* Exercise:
Give every line of the material back exactly, images removed.

* Provided data:
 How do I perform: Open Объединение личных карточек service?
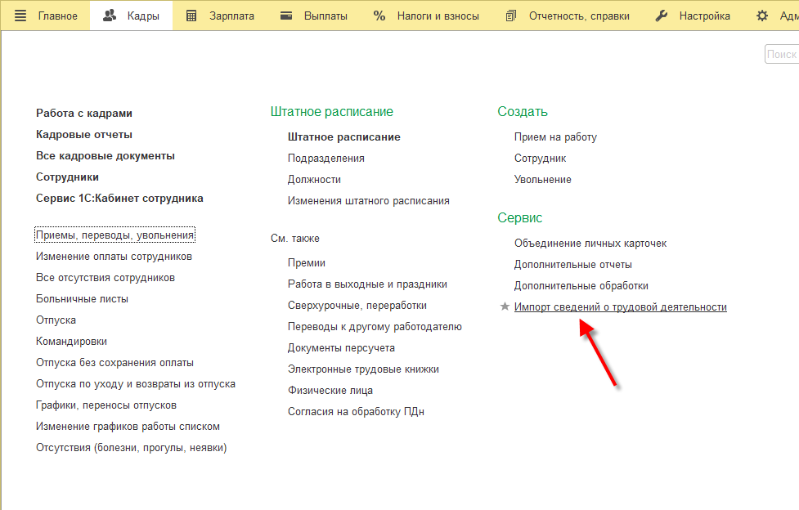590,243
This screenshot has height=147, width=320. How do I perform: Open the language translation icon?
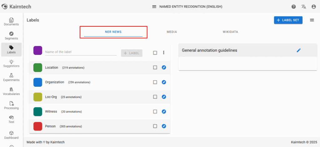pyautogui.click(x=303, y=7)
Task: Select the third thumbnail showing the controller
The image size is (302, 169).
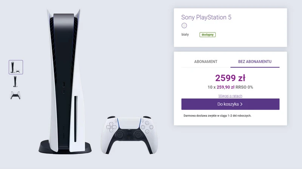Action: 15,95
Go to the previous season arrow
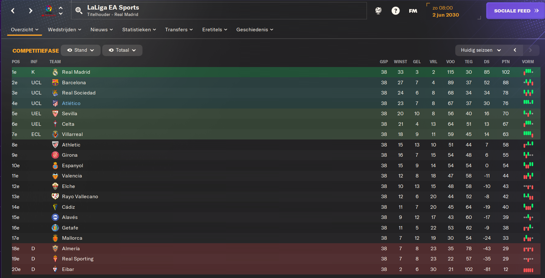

* Response area:
 How do I perform: Open Объединение личных карточек service?
590,243
This screenshot has height=147, width=320. How do I perform: Open the language translation icon?
pyautogui.click(x=303, y=7)
Task: Select the third thumbnail showing the controller
The image size is (302, 169).
Action: 15,95
Go to the previous season arrow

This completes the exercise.